Again. Thanks the compliments. I really appreciate it.

Tim Bickford


----------



## RoxyBlue (Oct 6, 2008)

Oh sure, MAKE a great video so the rest of us feel like total pikers:googly:

Beautifully done, and what a delightful bunch of actors! I must confess, I had to jump ahead when I got to the dental scene - that made my skin crawl


----------



## fick209 (Aug 31, 2009)

Wow, great video! I'm speachless


----------



## Timbickford (Jan 30, 2009)

I must admit that I'm not a haunter. I just do the video. I think it may work out better, in some cases, when someone else does the video rather than the haunter. I always make sure that the people at Haunted Overload get what they want out of the video. Or at least I try. 
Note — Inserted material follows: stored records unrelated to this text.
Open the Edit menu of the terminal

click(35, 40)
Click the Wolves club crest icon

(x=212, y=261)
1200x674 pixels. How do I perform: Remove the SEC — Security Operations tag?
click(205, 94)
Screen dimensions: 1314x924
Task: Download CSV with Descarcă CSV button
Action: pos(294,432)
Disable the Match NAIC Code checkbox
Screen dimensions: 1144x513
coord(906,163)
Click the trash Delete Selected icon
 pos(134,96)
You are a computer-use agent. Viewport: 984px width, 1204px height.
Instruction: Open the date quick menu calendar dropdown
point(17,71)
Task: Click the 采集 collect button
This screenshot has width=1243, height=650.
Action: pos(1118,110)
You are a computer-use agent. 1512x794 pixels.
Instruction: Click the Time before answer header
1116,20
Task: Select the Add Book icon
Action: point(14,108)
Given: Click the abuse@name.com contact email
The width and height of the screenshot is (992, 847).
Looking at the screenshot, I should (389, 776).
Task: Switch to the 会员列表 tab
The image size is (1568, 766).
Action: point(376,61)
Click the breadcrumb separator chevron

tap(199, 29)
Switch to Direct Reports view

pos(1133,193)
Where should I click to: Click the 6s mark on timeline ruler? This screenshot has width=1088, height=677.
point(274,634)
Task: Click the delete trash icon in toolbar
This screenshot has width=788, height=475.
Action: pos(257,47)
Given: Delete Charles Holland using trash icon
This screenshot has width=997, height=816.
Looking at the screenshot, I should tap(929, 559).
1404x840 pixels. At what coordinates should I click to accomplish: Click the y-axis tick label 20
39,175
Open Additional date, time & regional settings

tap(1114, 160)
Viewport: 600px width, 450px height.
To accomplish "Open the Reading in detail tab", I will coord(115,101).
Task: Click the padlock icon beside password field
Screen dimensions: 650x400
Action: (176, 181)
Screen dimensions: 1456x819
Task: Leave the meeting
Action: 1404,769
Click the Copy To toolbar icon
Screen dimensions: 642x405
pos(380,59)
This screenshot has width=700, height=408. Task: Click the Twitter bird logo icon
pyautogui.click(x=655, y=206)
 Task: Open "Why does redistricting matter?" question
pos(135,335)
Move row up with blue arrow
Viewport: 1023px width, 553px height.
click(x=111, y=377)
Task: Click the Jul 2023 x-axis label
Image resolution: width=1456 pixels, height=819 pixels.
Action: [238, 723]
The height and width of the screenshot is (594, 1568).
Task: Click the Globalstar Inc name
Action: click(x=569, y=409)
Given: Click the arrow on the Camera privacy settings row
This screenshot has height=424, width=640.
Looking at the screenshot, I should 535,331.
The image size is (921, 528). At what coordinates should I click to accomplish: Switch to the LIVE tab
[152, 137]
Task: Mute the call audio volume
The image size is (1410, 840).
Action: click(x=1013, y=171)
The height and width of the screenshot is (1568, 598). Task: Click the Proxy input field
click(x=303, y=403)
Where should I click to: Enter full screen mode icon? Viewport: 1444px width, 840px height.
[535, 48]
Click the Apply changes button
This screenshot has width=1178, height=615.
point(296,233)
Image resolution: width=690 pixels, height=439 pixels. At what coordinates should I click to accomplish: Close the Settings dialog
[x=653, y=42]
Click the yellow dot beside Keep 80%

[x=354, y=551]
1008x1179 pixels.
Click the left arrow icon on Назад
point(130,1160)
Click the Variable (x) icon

Thanks again for the comments. 

I am also working on a Fright Kingdom video.


----------



## NoahFentz (May 13, 2007)

WOW! I hope you plan on sending those videos to the HauntForum DVD and PropMasters Haunters videos DVD!!


----------



## Timbickford (Jan 30, 2009)

Mmmmm not sure I know what you mean. Sounds like an annual haunt DVD? Do you have a link? I'll hunt aroun for it.


----------



## Bone To Pick (Oct 23, 2007)

My compliments to the haunt crew, Tim. The actors were great with the crowd! And congrats to you for a cool video!


----------



## Timbickford (Jan 30, 2009)

Thanks Bone to pick. I appreciate it. The entire Haunted Overload crew works 12 months a year to prepare for each season. They do a great job.

I hope to post more videos soon.

Thanks again!


----------



## NoahFentz (May 13, 2007)

Timbickford said:


> Mmmmm not sure I know what you mean. Sounds like an annual haunt DVD? Do you have a link? I'll hunt aroun for it.


HauntForum
http://www.hauntforum.com/showthread.php?t=19275

PropMaster
http://www.halloweenpropmaster.com/2009_dvd_set.htm


----------



## Timbickford (Jan 30, 2009)

When I first started shooting video for Haunted Overload they were a home haunt. They keep getting bigger and bigger. Here is some more footage from 2009.


----------



## Lady Nyxie (Aug 30, 2006)

Timbickford said:


> I must admit that I'm not a haunter. I just do the video. I think it may work out better, in some cases, when someone else does the video rather than the haunter. I always make sure that the people at Haunted Overload get what they want out of the video. Or at least I try.
> 
> Thanks again for the comments.
> 
> I am also working on a Fright Kingdom video.


You may not be a haunter yet, but if we have anything to do with it you'll be hooked in no time. :devil:

Great job on the video.


----------



## Timbickford (Jan 30, 2009)

*Latest video trailer for Haunted Overload*

Hello,

Here is the latest trailer for Haunted Overload.


----------



## Master-Macabre (Sep 13, 2009)

Hahaha thats too funny. I love seeing reaction vids.


----------